Rows of pointing data:
%%

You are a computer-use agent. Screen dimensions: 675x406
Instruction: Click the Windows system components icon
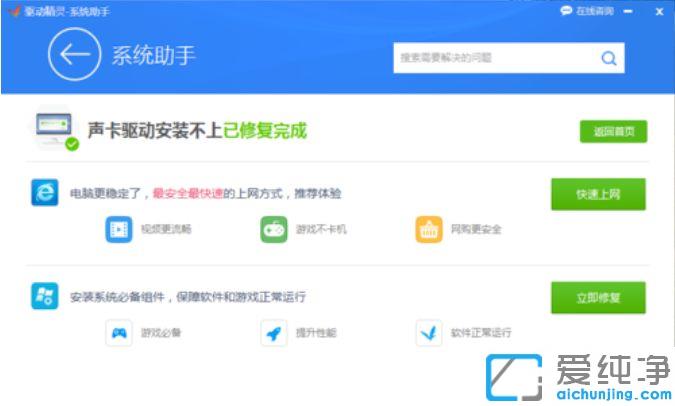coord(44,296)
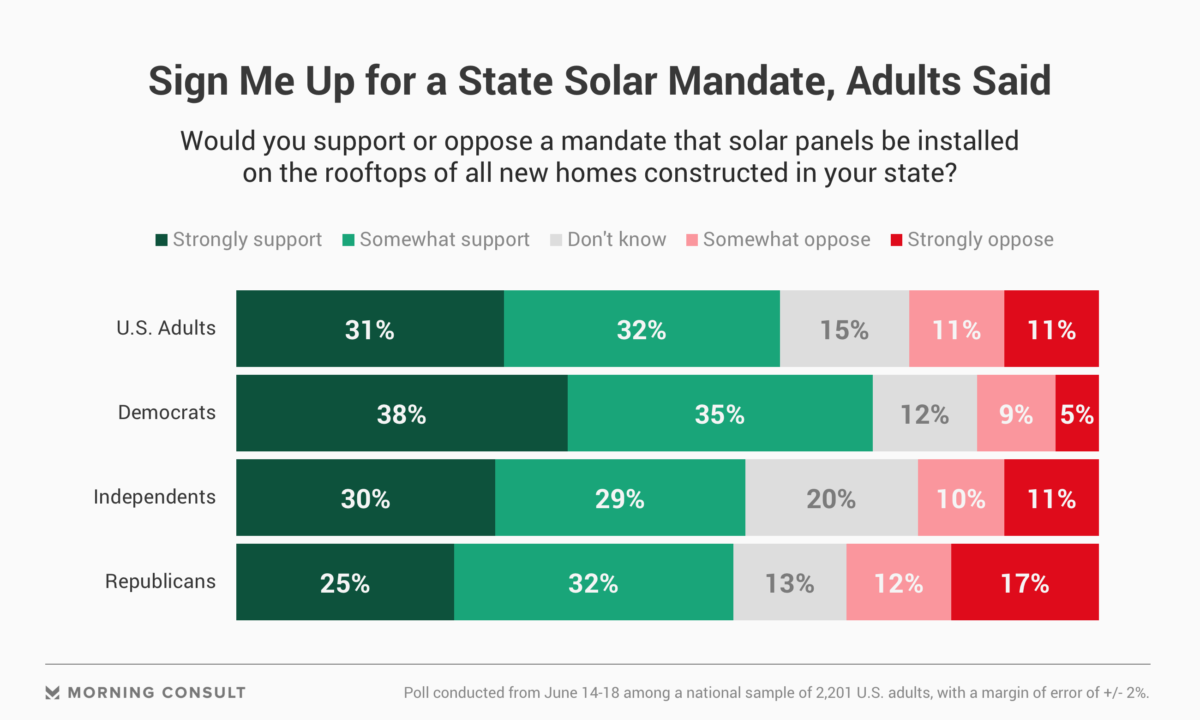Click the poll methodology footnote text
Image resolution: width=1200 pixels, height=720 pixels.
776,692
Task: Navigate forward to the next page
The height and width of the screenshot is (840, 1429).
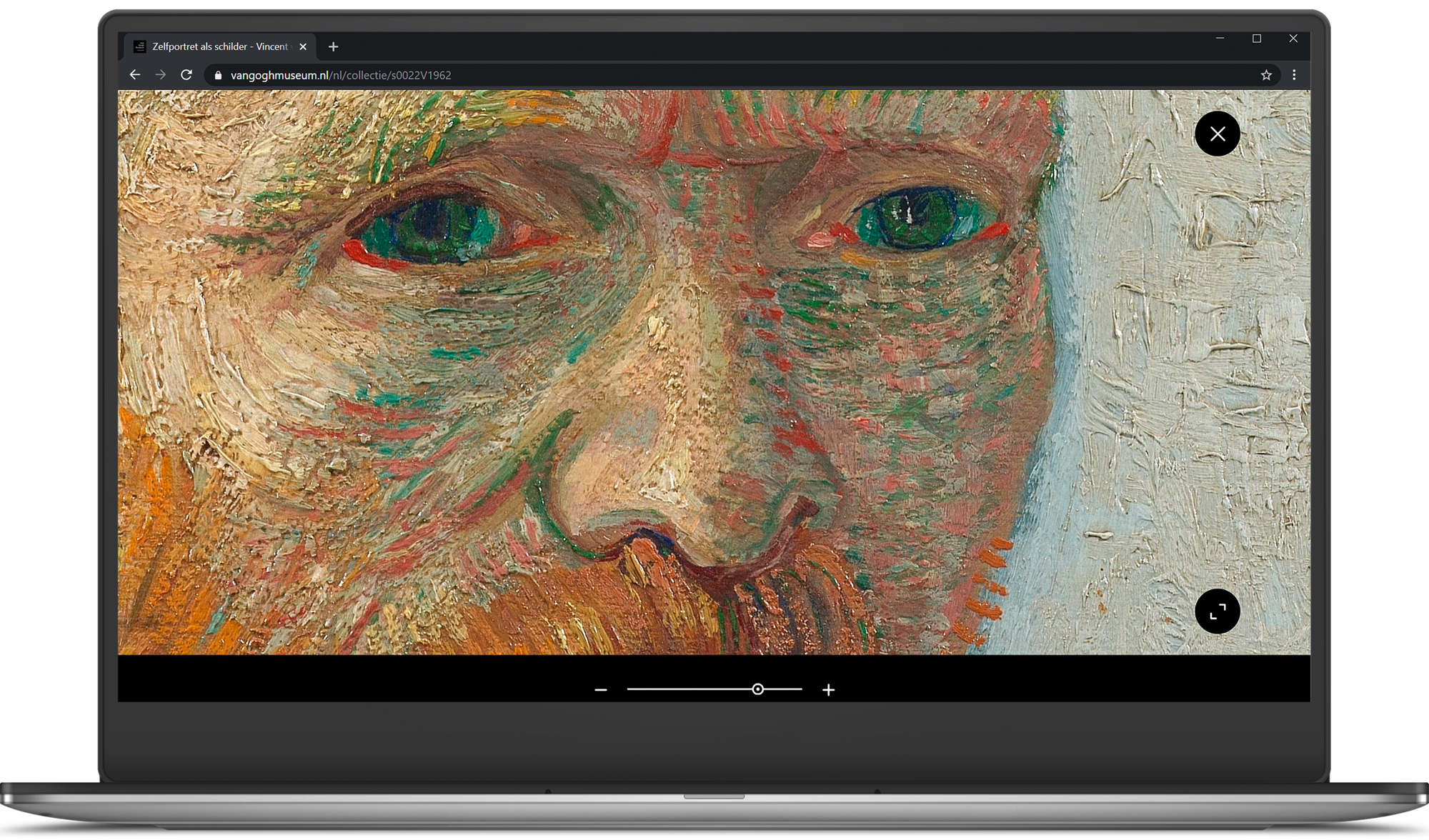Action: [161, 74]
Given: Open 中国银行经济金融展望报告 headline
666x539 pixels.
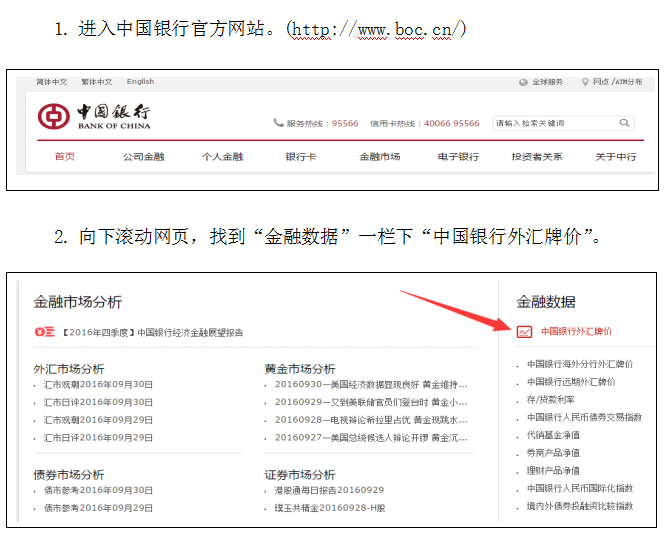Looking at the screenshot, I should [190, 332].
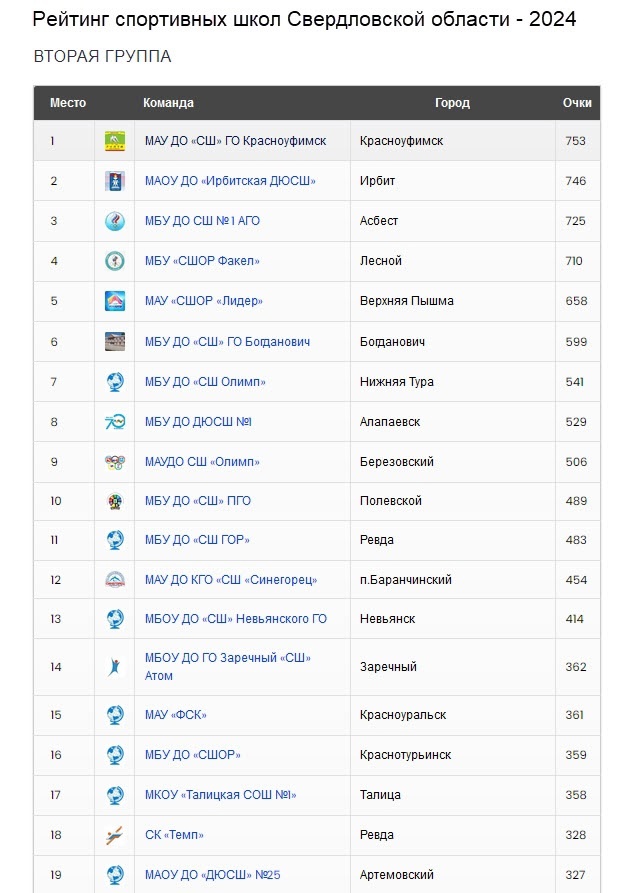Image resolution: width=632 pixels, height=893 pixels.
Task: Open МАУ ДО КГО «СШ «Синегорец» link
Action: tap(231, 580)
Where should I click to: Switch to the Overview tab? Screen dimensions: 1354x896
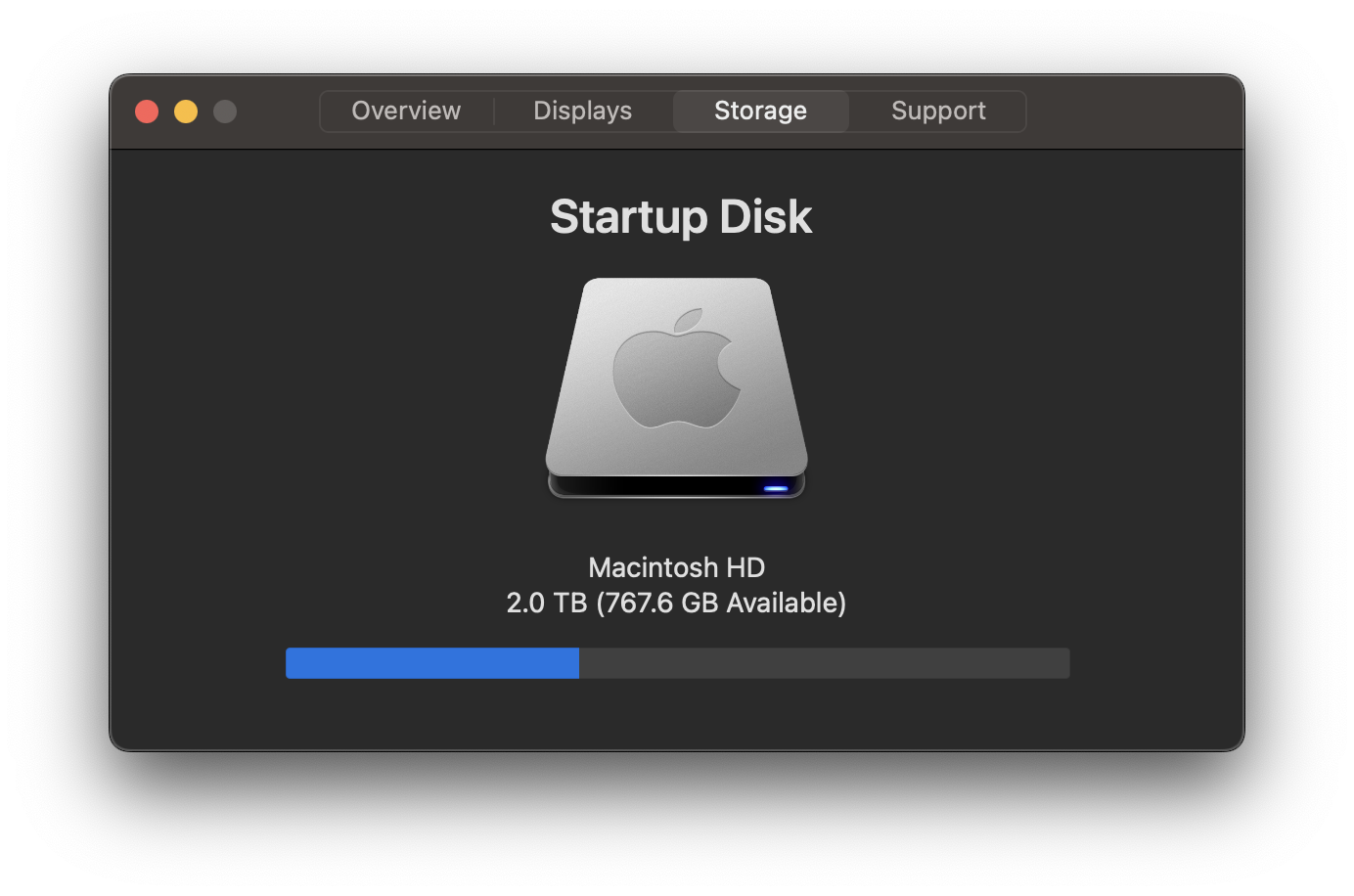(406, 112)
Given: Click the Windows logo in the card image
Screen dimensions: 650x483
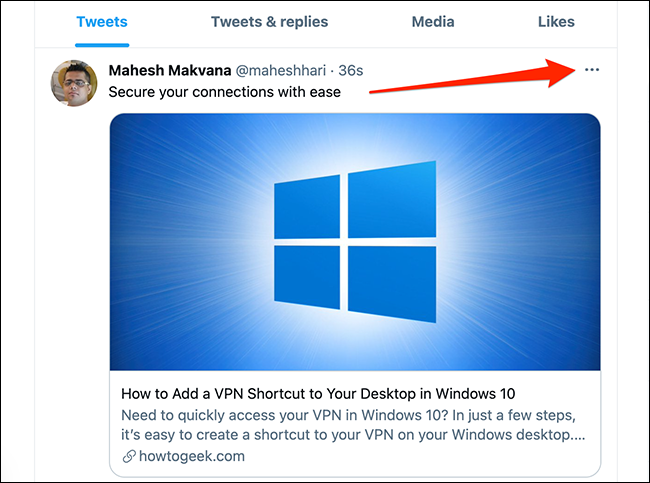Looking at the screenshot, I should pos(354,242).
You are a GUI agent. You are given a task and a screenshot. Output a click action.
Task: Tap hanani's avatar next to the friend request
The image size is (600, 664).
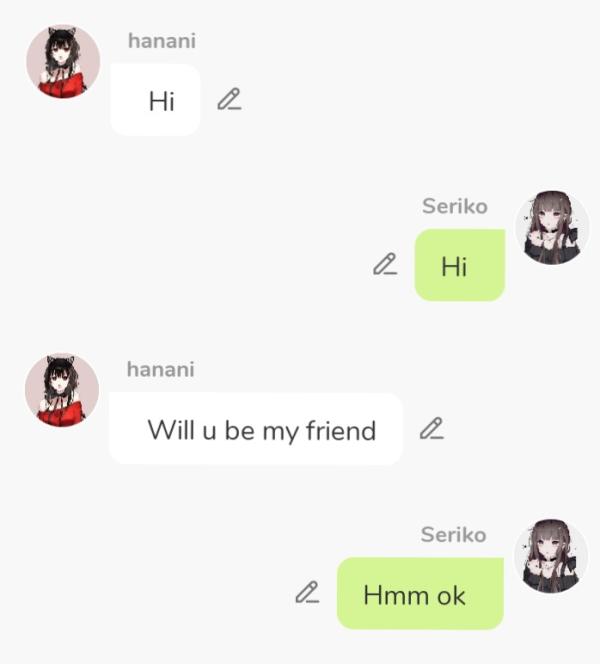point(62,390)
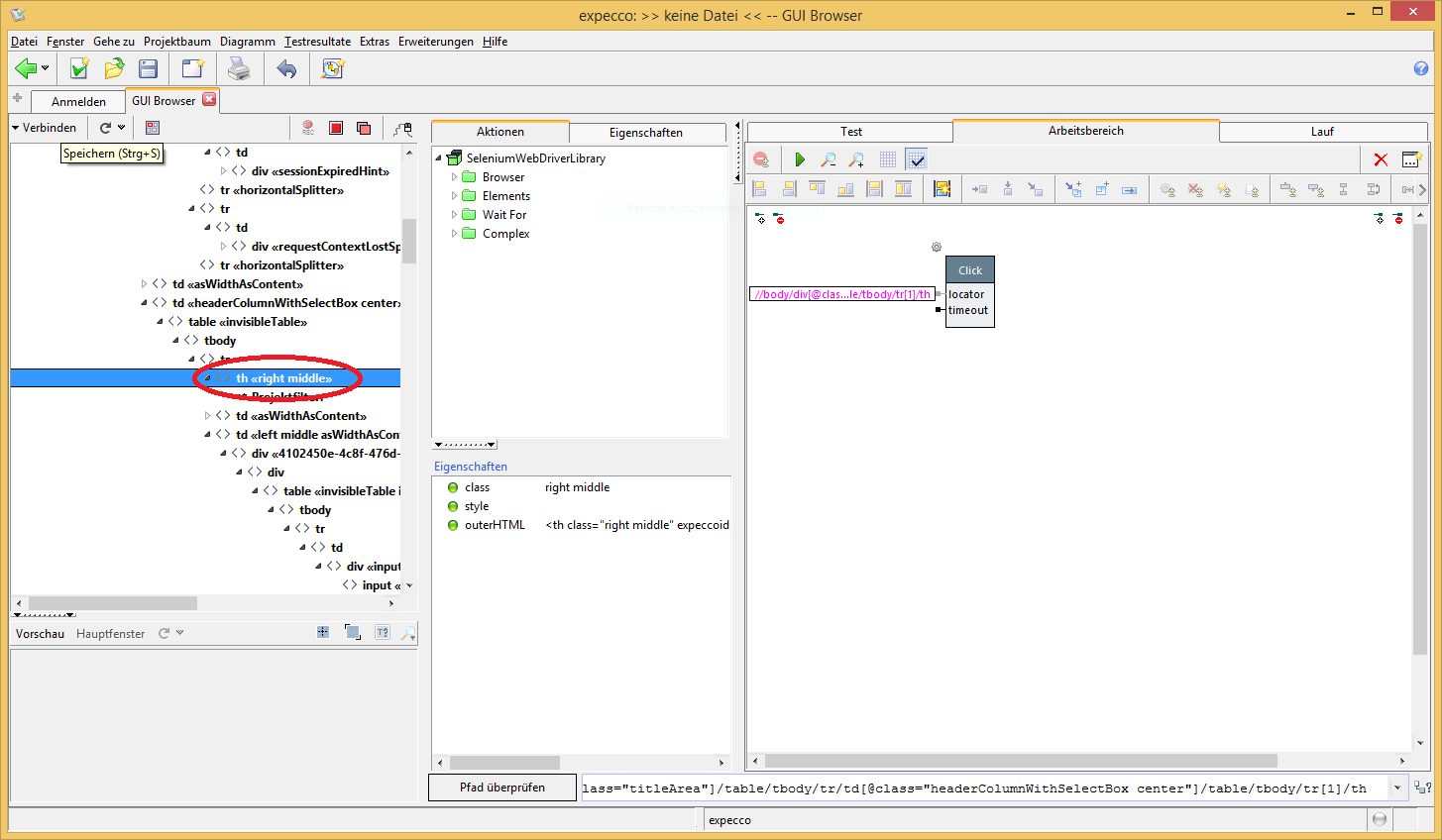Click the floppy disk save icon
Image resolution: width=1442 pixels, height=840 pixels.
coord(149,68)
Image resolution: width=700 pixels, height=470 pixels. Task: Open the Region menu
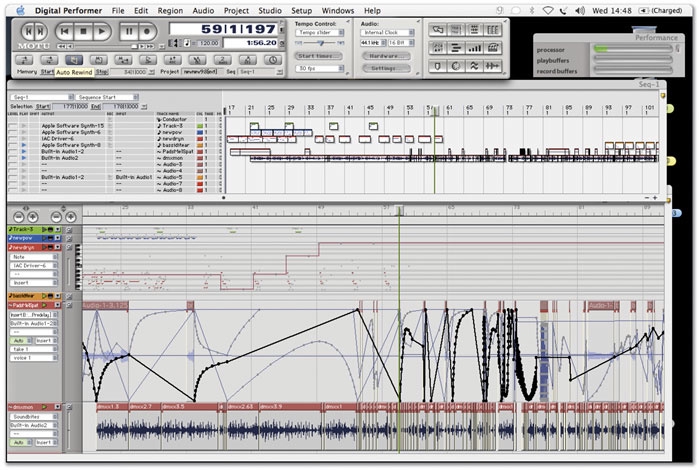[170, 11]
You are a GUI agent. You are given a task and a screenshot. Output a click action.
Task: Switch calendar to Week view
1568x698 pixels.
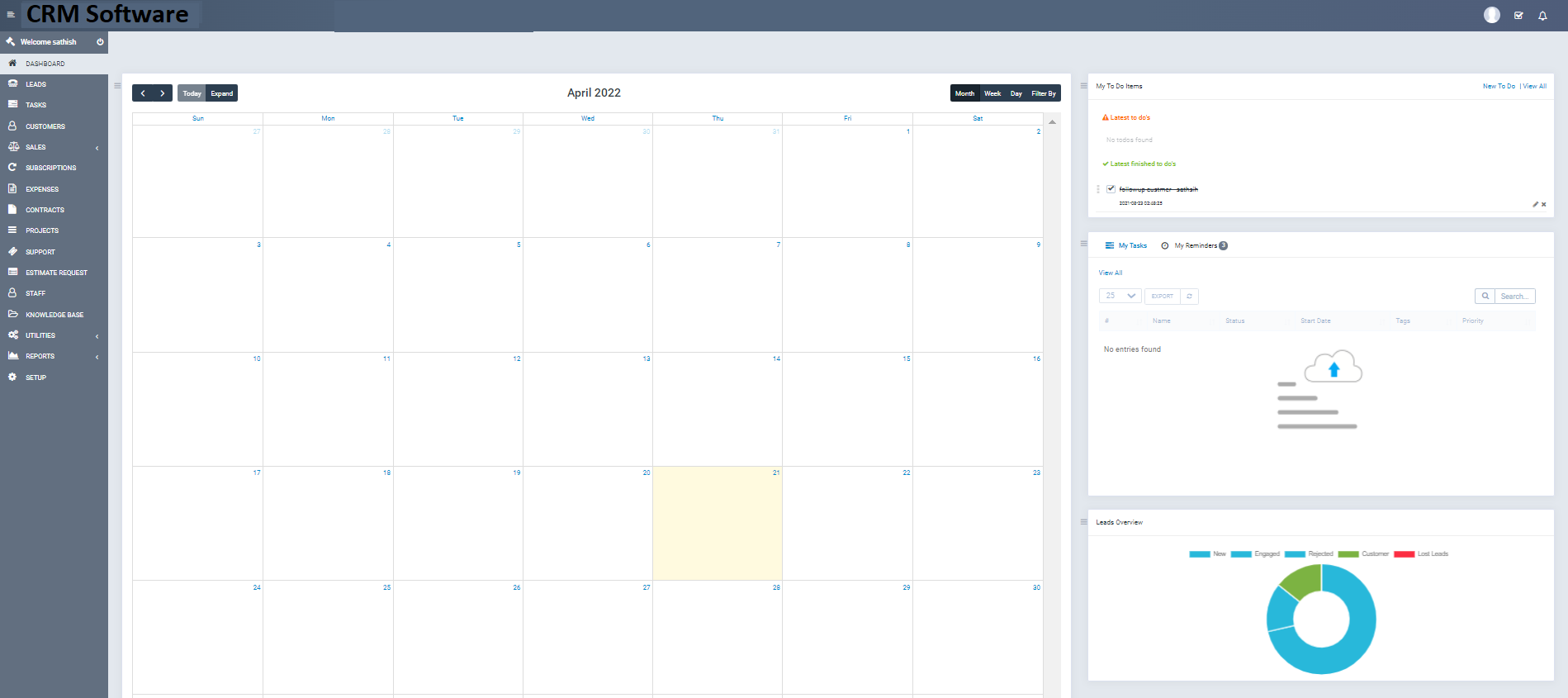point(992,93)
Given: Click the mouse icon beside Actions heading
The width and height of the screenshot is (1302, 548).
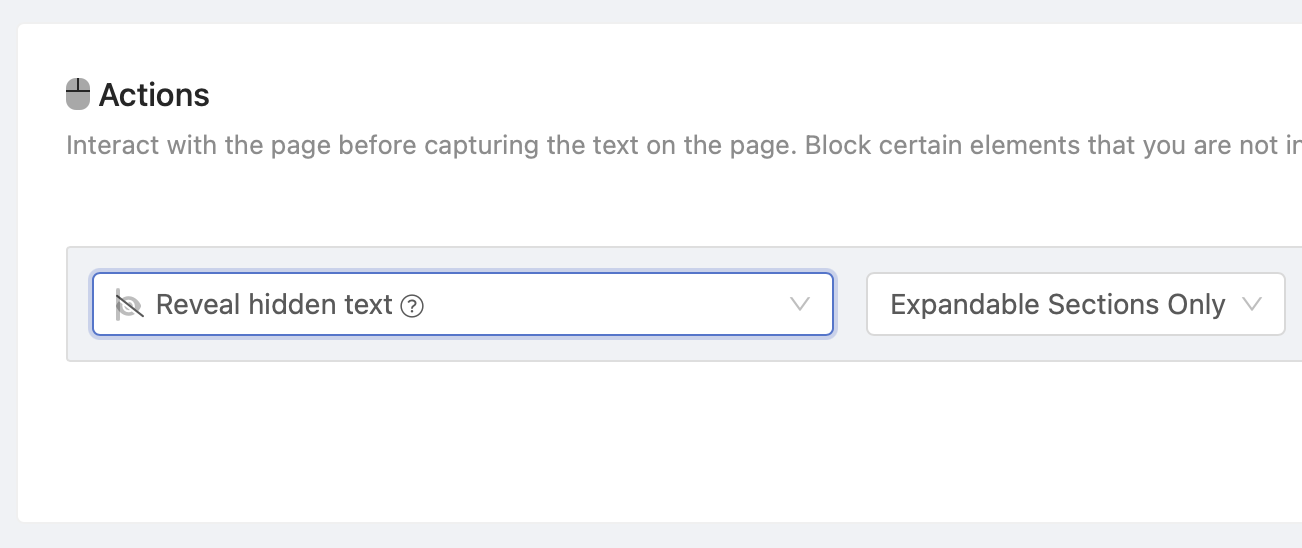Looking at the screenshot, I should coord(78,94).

%%

Given exercise: Render all the items above as a Markdown table with the columns "Row" and "Line," giving each non-blank line its own numbered row. Leave the pictures out.

Response:
| Row | Line |
|---|---|
| 1 | You are a computer-use agent. Screen dimensions: 675x406 |
| 2 | Instruction: Click the Windows system components icon |
| 3 | coord(44,296) |
| 4 | Click the poll methodology footnote text |
| 5 | Image resolution: width=1200 pixels, height=720 pixels. |
| 6 | 776,692 |
| 7 | Task: Navigate forward to the next page |
| 8 | The height and width of the screenshot is (840, 1429). |
| 9 | Action: [161, 74] |
| 10 | Given: Open 中国银行经济金融展望报告 headline |
| 11 | 666x539 pixels. |
| 12 | Looking at the screenshot, I should [190, 332]. |
| 13 | Image resolution: width=632 pixels, height=893 pixels. |
| 14 | Task: Open МАУ ДО КГО «СШ «Синегорец» link |
| 15 | Action: tap(231, 580) |
| 16 | Where should I click to: Switch to the Overview tab? Screen dimensions: 1354x896 |
| 17 | (406, 112) |
| 18 | Given: Click the Windows logo in the card image |
| 19 | Screen dimensions: 650x483 |
| 20 | Looking at the screenshot, I should pos(354,242). |
| 21 | You are a GUI agent. You are given a task and a screenshot. Output a click action. |
| 22 | Task: Tap hanani's avatar next to the friend request |
| 23 | The image size is (600, 664). |
| 24 | point(62,390) |
| 25 | Click the floppy disk save icon |
| 26 | Image resolution: width=1442 pixels, height=840 pixels. |
| 27 | coord(149,68) |
| 28 | Image resolution: width=700 pixels, height=470 pixels. Task: Open the Region menu |
| 29 | [170, 11] |
| 30 | You are a GUI agent. You are given a task and a screenshot. Output a click action. |
| 31 | Task: Switch calendar to Week view |
| 32 | 1568x698 pixels. |
| 33 | point(992,93) |
| 34 | Given: Click the mouse icon beside Actions heading |
| 35 | The width and height of the screenshot is (1302, 548). |
| 36 | Looking at the screenshot, I should coord(78,94). |